MOSCOW, JULY 6: Amid rumours that ailing President Boris Yeltsin was planning to ban the Communist Party and declare a state of emergency to prolong his tenure in office, the Russian leader has said he will relinquish office when his term expires in 2000 ``with an easy mind.''In a rare interview published in the Izvestia daily today, Yeltsin shrugged off rumours that he intended to cling to office saying ``for the first time in Russia's history, power will be transferred not in a revolutionary way but in a constitutional and civilized way.''
Yeltsin, 68, who has had to face persistent criticism in recent years for clinging to power despite recurring health problems, said his main concern in the immediate future was to ensure ``dignified'' polls that throw up a capable successor.

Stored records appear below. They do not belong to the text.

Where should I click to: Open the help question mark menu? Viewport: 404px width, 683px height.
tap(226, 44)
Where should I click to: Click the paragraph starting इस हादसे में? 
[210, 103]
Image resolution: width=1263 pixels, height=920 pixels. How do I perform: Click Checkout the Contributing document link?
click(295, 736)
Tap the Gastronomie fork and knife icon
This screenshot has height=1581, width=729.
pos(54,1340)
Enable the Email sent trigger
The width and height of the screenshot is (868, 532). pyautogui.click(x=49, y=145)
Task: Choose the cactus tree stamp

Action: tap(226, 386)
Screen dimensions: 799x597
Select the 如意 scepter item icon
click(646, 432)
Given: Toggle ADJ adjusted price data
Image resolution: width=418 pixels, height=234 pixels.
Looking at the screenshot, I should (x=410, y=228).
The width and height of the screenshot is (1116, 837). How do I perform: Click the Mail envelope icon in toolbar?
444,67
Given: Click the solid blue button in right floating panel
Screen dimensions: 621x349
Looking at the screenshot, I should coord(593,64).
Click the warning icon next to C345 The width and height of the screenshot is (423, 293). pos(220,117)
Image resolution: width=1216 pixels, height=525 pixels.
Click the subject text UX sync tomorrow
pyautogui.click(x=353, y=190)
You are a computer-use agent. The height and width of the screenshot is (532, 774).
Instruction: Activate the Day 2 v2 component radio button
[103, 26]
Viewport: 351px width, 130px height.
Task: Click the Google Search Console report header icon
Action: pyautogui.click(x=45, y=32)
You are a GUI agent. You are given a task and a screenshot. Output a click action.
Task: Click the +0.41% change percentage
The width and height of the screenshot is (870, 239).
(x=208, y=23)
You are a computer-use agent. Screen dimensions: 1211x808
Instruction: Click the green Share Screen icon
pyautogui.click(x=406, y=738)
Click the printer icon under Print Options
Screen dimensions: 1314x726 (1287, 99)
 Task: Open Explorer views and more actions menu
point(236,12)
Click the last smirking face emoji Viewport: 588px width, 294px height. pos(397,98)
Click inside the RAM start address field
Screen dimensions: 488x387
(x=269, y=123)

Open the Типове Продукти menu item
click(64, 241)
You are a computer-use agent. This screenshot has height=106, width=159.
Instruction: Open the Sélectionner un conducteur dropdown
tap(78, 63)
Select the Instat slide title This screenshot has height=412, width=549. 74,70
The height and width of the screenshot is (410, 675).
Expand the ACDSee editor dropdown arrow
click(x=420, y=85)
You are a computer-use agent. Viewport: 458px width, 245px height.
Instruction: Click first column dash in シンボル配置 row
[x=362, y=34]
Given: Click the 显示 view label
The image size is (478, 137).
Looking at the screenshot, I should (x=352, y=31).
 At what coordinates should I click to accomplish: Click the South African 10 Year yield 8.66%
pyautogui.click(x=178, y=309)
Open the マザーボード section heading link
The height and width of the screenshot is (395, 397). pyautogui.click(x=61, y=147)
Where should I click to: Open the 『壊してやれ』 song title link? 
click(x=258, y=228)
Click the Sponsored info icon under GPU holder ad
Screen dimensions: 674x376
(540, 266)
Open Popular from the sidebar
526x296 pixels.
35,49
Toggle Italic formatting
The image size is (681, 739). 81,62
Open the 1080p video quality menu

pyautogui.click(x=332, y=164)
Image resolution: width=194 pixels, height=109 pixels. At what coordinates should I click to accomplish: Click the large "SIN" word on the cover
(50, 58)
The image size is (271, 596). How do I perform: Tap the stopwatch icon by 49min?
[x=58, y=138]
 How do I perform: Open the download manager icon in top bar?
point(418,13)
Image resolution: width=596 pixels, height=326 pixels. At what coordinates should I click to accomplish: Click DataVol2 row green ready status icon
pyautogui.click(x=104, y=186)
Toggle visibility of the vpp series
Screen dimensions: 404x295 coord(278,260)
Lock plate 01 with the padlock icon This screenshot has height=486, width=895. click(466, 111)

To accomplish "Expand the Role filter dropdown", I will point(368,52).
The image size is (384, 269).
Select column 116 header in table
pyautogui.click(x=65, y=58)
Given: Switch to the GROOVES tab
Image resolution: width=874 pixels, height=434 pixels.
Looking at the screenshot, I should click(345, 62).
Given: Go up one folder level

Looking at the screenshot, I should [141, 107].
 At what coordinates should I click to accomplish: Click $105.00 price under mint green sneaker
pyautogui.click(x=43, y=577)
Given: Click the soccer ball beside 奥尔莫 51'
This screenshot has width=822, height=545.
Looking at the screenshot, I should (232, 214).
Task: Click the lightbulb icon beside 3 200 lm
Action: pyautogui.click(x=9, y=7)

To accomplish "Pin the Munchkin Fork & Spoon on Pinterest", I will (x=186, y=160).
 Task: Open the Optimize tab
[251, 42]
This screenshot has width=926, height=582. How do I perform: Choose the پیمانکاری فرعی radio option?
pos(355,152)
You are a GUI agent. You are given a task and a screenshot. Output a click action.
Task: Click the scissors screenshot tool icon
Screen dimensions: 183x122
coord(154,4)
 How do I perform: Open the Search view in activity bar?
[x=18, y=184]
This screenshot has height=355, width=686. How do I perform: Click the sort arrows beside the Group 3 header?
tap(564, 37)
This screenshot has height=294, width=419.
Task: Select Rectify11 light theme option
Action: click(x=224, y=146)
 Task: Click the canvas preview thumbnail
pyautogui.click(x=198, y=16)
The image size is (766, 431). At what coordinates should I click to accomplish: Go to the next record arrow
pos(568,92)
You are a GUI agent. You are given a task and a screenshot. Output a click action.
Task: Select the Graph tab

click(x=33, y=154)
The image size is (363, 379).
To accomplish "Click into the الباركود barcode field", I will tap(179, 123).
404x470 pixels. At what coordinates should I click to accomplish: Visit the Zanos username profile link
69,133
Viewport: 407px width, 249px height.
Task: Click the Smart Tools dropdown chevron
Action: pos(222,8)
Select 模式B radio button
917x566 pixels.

``The main task is, of course, the polls -- parliamentary and presidential -- they must be carried out with dignity. Afterward, a new political authority will appear, one that is young, energetic and with new ideas. Itshould appear through honest and open campaign battles. To such authorities I will hand over my powers with, as they say, a light heart.''
The Russian leader, who rarely gives interviews due to ill-health, told the liberal daily on July 3 coinciding with his third year in office, said he had a faint idea about who his successor should be, but refused to take any names. ``As soon as I take his name, he won't be allowed to live in peace,'' he added.
REUTERS ADDS: Meanwhile, Russia's constitutional court, in a decision likely to satisfy the communist-led opposition, ruled today that a prime minister has no right to dissolve parliament while standing in temporarily for the president.
The state Duma lower house, the powerbase of the opposition communists, had asked the court to clarify the prime minister's powers in such a situation because of the uncertainty over Yeltsin's health and the vagueness of the constitution.
Under Russia's post-Soviet constitution, if the president resigns, dies, isincapacitated by illness or is impeached, the prime minister takes over his duties pending a new presidential election within three months.
The court said in a statement, a copy of which was faxed to Reuters, that a prime minister serving temporarily as president would also be barred from proposing amendments to the constitution.
It said the president could regain his powers in full if he handed them only temporarily to the prime minister.